All too often, users take non-secure “shortcuts” to using secrets with containers that may make their lives easier, but put their organization at risk.
One such shortcut is placing the secret inside the container image. From a security standpoint, it’s akin to having your bank login credentials on a post-it note attached to the bottom of your keyboard. It’s a no no. If the secret is embedded into the container image, it is accessible to anyone who handles the image throughout the pipeline, and worse, it will be there whenever a container is instantiated from the image - in environments that are impossible to predict and control.
Another, slightly better shortcut, is using Docker environment variables to provide the secret to the container upon running it. This is a better approach because the secret only “lives” in the specific runtime environment, but it still leaves the secret exposed to users with access to the host, since environment variables can be viewed in ‘docker inspect <container id>’ output and inside /proc/<pid>/environ. At Aqua we plugged this particular security gap back in June 2016 when we introduced environment variable encryption. However, using environment variables to pass secrets is still not a scalable, effective way to manage secrets, and it still leaves traces of the unencrypted secret values in the orchestration tools.
Containing Secrets in ContainersThere are already proven ways of Docker secrets management in enterprise environments, for example using HashiCorp Vault. Obviously the central repository for secrets should be encrypted and protected with user access controls. But when it comes to containers, there are 4 unique challenges that must also be addressed:
Managing which containers have access to which secrets:
Secrets should only be accessible to the containers that actually need them - this has to be done at the container level. You need a mechanism that allows to map secrets to relevant containers, and then indicates which container is using which secret.
When do you actually retrieve the secret from the vault?
As noted above, putting the secret in the container image exposes it to many more users and processes than is needed, and puts it in jeopardy of being misused. The right time to make the connection between the container and the secret it needs is when the container runs, and not before.
How is the secret stored in the container once retrieved?
The container must have access to the secret when it’s running, but the secret should not be stored on disk or exposed at the host level. The secret should be retrieved from memory, and in a way that’s only accessible to the relevant container. Once the container is stopped, the secret disappears.

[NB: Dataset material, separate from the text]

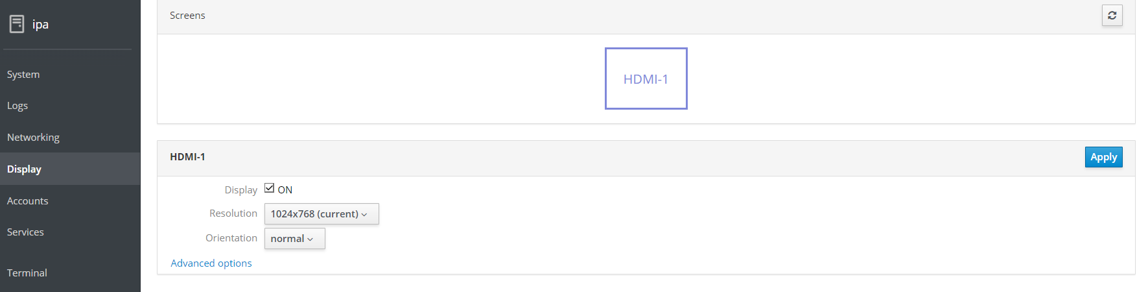This screenshot has width=1148, height=292.
Task: Select Networking from the sidebar
Action: pos(33,138)
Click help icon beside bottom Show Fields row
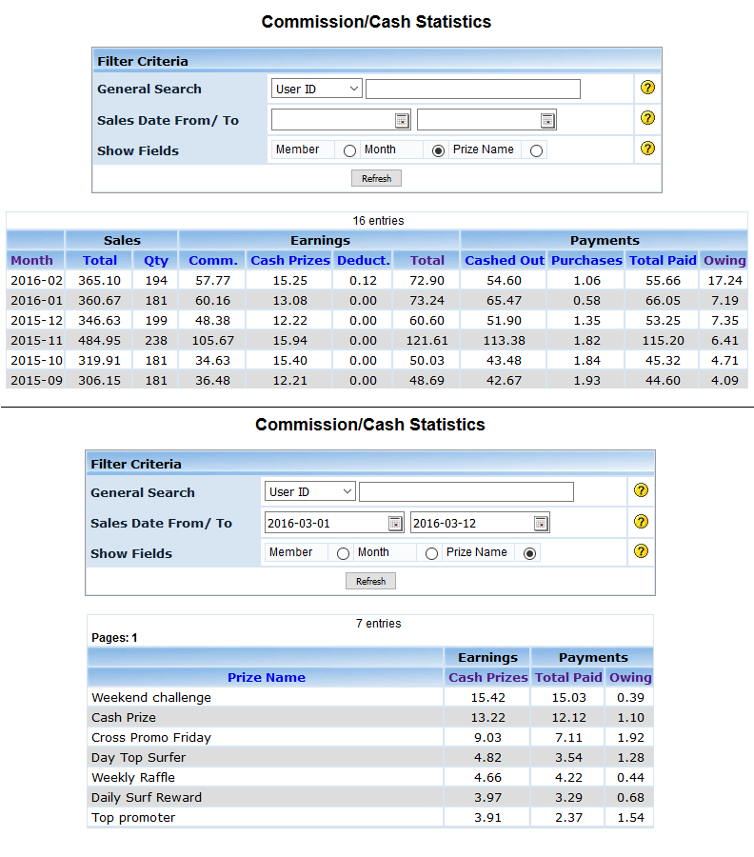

How to handle secret rotations?
Secrets can change over time. A database password, for example, might change after some time to reduce risk of exposure. In this case you would need a system that is smart enough to update all containers that are currently using that secret with the new value.

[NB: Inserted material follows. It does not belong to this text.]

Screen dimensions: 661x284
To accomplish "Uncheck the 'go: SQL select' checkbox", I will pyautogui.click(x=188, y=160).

Managing Secrets with Aqua
With version 2.0 of our container security platform, we introduced a complete Docker secrets management solution for containers, with integration to HashiCorp Vault.
Our solution allows you to centrally manage secrets and container access to secrets, and view which containers are using those secrets in real time. It injects secrets into the container at runtime, and ensures that the secrets is stored in memory and only accessible to the designated container.
Scanning for Secrets in Images
Also new in 2.0, we upgraded our image vulnerability scanner to uncover secrets that may be stored in images - secrets such as AWS tokens, SSH keys, or passwords in cleartext. Now, whenever an image scan runs (usually as part of your CI/CD build), you’ll be notified if your images contain potential secrets.